TASK TO COMPLETE =>
Every line in the records below that holds "computer" must be identified and copied.

EXTRACTED INFORMATION =>

★ ★ ★

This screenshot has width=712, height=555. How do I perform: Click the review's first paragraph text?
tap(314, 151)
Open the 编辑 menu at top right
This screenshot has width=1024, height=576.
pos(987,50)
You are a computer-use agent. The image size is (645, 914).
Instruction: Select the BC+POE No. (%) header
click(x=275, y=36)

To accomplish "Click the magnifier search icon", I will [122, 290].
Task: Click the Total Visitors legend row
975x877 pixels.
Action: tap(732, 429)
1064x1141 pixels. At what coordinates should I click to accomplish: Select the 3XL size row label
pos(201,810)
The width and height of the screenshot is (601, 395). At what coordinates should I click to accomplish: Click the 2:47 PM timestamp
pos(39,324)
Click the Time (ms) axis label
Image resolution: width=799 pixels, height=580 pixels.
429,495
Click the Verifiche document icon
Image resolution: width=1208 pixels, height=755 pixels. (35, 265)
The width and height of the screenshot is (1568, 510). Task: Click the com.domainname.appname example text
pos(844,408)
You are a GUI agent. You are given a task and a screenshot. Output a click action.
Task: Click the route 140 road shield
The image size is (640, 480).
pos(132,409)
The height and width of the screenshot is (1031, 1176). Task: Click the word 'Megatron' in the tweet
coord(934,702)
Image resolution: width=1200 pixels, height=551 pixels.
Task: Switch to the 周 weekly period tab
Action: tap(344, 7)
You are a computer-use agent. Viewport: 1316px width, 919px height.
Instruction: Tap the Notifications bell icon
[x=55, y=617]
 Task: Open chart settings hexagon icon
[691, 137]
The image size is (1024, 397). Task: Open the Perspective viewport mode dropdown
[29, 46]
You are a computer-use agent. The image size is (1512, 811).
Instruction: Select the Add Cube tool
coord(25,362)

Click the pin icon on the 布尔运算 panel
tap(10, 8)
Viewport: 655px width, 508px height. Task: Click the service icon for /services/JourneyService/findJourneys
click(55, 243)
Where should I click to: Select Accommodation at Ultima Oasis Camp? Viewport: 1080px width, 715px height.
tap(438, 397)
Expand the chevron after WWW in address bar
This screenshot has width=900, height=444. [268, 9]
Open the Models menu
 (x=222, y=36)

★ ★ ★

TASK RESULT =>
You are a computer-use agent. The image size is (645, 914).
You are a computer-use agent. Viewport: 1316px width, 919px height.
You are a computer-use agent. The image size is (1512, 811).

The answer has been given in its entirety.